In Oia, the hilltop town in the Greek island of Santorini/Thira, hundreds of people crowd the viewing decks daily to catch a glimpse of the setting sun. It has been said that Santorini is one of the most beautiful places on earth, and that is why thousands of people make their way up the mountain everyday from cruise ships that dock there from all over the world. This summer, I was fortunate enough to spend four days on the island just soaking it all in. I will betray my own anti-cliché sensibilities and call the experience as it is: breathtaking.
Mornings would begin by stepping out of our cave house to a view of the solid blue Aegean sea and red volcanic rock. We ate our hotel breakfasts overlooking this view and on some mornings I would just sit there and be overwhelmed. The food from the simplest and dirtiest-looking taverna was phenomenal. I recall, putting a piece of bread soaked in olive oil for the first time in Greece, closing my eyes and being overpowered by the taste of it.
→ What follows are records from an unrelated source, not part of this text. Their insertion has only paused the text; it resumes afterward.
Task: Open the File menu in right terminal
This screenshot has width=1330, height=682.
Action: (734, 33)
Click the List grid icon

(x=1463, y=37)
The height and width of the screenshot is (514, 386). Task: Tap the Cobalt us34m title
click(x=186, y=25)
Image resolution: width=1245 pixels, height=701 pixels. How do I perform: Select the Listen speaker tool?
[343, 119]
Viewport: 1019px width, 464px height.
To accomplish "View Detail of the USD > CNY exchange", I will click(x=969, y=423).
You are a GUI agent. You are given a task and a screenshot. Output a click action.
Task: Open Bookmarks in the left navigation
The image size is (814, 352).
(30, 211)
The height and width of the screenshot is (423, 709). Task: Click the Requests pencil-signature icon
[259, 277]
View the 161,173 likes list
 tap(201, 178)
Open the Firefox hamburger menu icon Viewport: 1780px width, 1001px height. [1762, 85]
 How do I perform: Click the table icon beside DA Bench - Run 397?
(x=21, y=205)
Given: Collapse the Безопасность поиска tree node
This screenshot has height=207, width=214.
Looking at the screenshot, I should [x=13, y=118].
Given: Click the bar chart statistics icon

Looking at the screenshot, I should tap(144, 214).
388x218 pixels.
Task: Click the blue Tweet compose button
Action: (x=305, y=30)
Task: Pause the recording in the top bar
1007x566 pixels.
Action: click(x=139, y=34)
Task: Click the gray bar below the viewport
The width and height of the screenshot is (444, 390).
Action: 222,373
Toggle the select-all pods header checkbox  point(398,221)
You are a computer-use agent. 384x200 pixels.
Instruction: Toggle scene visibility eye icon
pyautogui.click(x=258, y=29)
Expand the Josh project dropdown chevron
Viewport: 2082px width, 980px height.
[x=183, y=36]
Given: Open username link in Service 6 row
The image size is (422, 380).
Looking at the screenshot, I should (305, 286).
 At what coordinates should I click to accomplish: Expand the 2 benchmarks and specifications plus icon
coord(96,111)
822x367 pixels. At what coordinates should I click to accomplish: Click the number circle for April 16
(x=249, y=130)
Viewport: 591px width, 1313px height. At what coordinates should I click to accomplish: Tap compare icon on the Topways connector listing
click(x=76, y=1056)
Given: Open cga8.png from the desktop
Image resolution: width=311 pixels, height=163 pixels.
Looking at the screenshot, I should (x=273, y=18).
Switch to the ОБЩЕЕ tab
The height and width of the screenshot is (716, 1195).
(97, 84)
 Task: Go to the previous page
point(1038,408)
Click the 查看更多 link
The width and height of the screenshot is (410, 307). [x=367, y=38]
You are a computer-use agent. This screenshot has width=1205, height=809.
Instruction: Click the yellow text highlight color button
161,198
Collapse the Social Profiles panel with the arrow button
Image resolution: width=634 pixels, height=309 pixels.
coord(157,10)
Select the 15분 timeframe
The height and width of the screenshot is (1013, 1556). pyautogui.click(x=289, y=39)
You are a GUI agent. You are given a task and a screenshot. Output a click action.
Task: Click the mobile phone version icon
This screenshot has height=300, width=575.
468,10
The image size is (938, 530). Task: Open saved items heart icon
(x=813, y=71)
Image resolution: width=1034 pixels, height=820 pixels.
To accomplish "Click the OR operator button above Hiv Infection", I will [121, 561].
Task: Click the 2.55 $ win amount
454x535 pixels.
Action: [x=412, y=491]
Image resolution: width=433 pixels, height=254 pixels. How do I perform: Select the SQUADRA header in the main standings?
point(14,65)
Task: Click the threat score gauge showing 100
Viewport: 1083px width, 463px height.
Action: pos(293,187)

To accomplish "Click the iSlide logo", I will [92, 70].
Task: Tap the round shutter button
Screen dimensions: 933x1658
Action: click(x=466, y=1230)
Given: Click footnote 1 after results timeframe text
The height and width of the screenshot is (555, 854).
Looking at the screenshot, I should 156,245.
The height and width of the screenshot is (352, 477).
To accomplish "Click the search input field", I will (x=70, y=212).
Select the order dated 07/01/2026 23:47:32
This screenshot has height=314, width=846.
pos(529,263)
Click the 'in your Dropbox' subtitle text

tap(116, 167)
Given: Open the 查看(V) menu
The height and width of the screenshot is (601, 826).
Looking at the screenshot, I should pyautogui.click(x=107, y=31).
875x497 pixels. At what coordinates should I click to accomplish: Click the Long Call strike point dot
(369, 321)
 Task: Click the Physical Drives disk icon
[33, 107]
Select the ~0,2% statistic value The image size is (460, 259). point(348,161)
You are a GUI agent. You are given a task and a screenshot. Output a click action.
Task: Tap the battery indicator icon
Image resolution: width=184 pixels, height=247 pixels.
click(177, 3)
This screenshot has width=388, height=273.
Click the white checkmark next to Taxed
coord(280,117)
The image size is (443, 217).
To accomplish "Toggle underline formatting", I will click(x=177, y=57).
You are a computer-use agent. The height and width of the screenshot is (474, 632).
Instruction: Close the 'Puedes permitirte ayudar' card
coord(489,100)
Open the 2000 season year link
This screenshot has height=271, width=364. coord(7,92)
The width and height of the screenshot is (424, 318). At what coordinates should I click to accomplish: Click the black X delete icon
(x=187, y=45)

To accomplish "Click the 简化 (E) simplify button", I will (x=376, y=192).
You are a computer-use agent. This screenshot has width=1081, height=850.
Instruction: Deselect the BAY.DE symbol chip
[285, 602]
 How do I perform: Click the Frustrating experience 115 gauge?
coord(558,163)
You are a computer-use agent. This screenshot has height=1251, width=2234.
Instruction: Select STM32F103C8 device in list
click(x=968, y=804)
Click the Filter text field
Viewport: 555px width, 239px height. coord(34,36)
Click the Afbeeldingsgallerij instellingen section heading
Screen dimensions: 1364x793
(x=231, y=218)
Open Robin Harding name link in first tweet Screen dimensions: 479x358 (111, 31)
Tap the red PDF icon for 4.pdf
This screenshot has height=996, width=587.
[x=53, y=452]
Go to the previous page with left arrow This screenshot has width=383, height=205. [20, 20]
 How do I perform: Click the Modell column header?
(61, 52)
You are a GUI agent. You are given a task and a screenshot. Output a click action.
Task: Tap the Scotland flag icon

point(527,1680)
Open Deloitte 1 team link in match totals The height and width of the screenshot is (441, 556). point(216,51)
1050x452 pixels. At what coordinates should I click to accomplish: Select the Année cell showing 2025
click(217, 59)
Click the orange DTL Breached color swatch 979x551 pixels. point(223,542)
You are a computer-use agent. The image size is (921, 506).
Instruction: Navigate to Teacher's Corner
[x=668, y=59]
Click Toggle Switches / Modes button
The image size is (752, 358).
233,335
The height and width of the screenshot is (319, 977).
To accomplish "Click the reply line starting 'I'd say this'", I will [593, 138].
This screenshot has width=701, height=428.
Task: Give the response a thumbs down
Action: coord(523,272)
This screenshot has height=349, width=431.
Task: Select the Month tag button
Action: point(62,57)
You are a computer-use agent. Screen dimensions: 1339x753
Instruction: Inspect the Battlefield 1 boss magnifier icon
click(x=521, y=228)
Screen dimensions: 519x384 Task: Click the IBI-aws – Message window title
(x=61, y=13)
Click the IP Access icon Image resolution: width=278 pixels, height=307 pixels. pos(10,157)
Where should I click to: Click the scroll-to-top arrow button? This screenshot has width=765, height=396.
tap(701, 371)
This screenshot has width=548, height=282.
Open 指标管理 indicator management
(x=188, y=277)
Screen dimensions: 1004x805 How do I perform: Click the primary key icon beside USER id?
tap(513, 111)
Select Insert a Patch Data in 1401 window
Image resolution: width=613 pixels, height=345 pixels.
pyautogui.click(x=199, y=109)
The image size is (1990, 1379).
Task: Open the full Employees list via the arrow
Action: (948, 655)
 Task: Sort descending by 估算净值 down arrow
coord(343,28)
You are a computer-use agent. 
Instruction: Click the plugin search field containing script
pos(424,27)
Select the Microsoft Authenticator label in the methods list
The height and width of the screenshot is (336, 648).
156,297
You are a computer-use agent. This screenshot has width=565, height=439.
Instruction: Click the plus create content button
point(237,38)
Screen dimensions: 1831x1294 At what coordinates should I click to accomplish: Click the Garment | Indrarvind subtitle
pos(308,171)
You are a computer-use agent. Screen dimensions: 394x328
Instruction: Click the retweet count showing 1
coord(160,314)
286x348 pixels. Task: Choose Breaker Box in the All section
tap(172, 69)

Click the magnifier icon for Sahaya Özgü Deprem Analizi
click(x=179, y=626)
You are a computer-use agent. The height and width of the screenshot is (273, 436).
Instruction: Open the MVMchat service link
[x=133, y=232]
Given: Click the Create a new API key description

Olive oil. It was a flavor explosion, like Greek tomatoes, feta, capers and seafood. It was impossible to resist gluttony.
But the best ritual would be in the afternoons, while the sky was turning orange and the people filled the hilltops with their cameras and exclaimed their oohs and ahs. We would be watching them and the water over glasses of wine and meat and cheese from the local store, waiting for this ball of fire to sink what seemed like the end of the world, wondering how many people are actually staring in the same direction. And then it happens and we get our answer. When the sun goes down and all you can see is this cool tangerine sky, an applause would erupt from the top of the hill. They must be mostly tourists who clap but then it gets you thinking. They have been traveling all over to see the world’s major sights, but here they are gawking, some even sighing, as they applaud something as mundane as a setting sun.